Posted by
Always To The Right on Thursday, February 05, 2009 2:58:13 PM
Ed Frank
got a chance to ask John Sweeney, president of the AFL-CIO, a couple of
questions about the Employee Free Choice Act at a rally for the Card
Check legislation yesterday, as well as another union official. The
rally talked endlessly about how Card Check would protect workers and
allow employees to form unions, but Ed never got an explanation of how
the secret ballot manifests itself as an unfair labor practice. He
didn’t get any clarification from his interviews, either:
Organized labor claims that secret-ballot elections lead
to intimidation by employers, but if 90% of workers signed cards when
confronted by union organizers in dark parking lots or in vacant break
rooms and then only a very slim majority actually voted to unionize
when those union operatives couldn’t see their votes, doesn’t that
prove that union intimidation is much worse than employer intimidation?

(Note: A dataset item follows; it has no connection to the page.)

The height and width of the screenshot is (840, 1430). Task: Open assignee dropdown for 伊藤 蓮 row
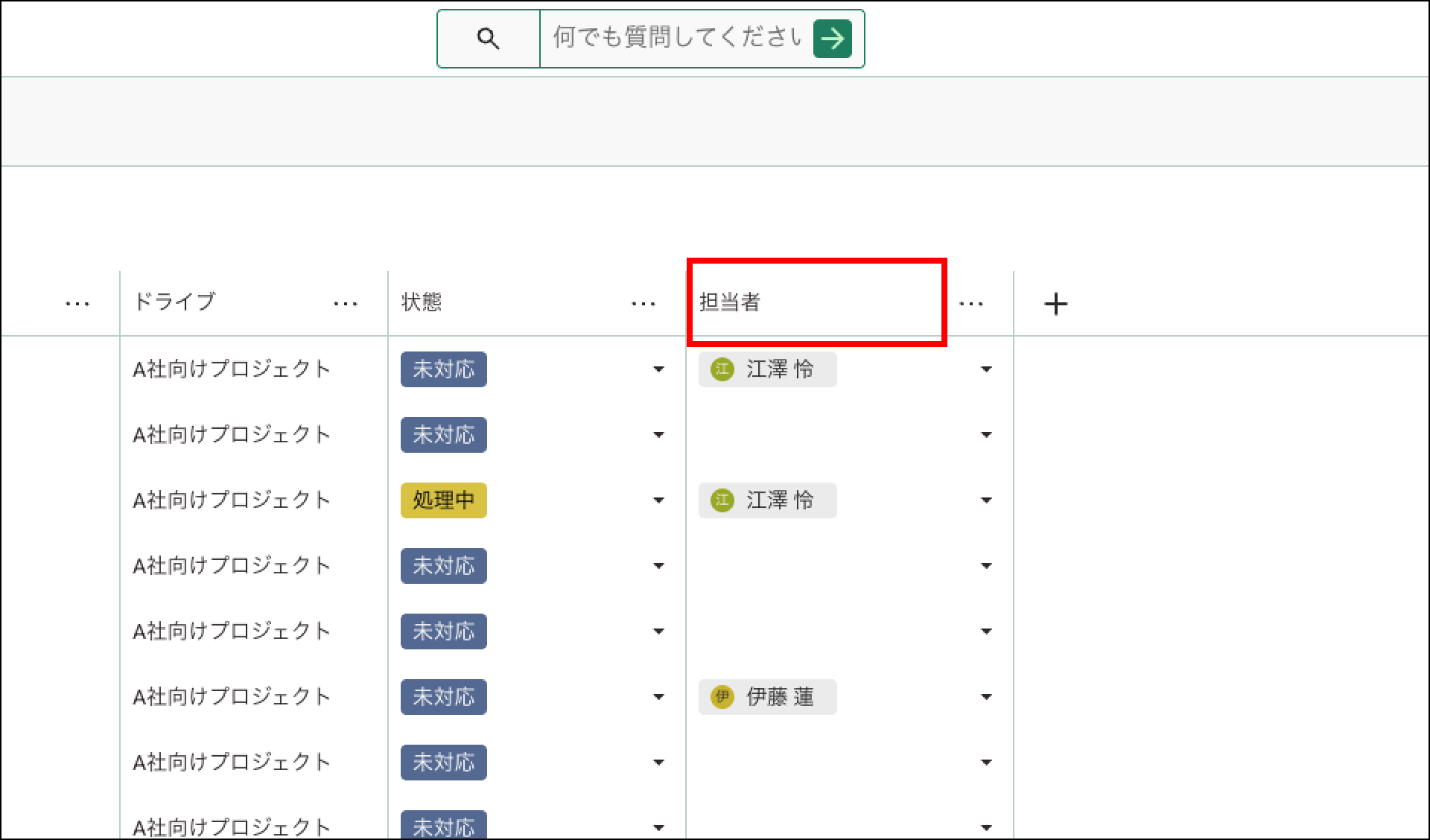tap(986, 697)
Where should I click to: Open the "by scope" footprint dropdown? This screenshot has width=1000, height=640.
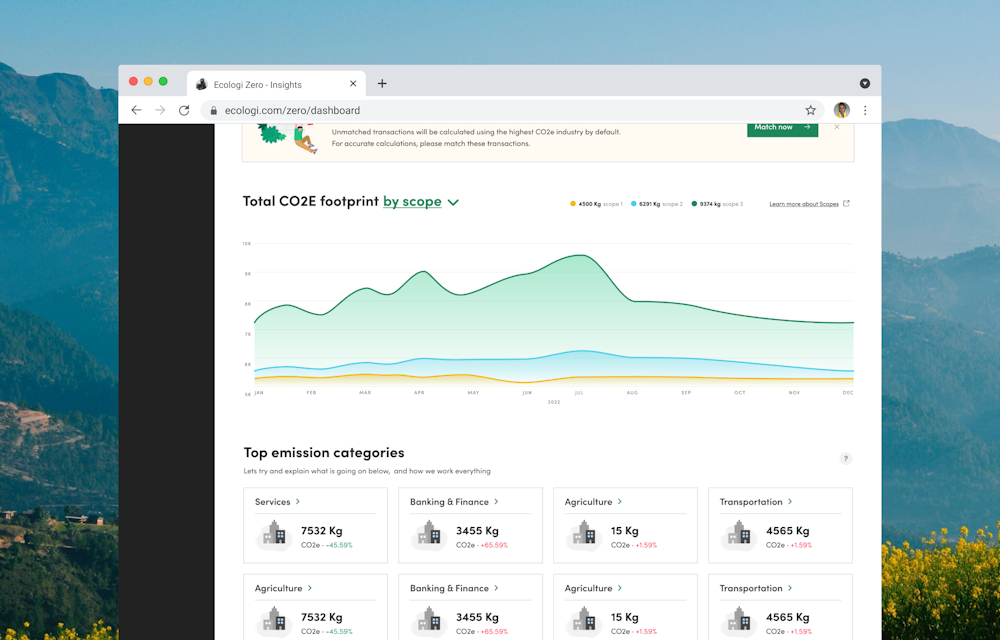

We asked that simple question to two union officials at the rally,
including AFL-CIO President John Sweeney. Not surprisingly, neither
were really able to answer the question.
In fact, Ed’s logic seems unassailable. If union activists get 90%
of workers to sign these cards but can’t get a majority in a secret
ballot — in which neither the union nor the employer knows how each
individual voted — the problem of intimidation appears to occur more on
the union side than the employer side. The two officials start
blathering on about access to information, but clearly the union gets
plenty of access if they get 90% of the workers to sign cards.
The unions want Card Check not because they want to end intimidation, but because they want to rely on it.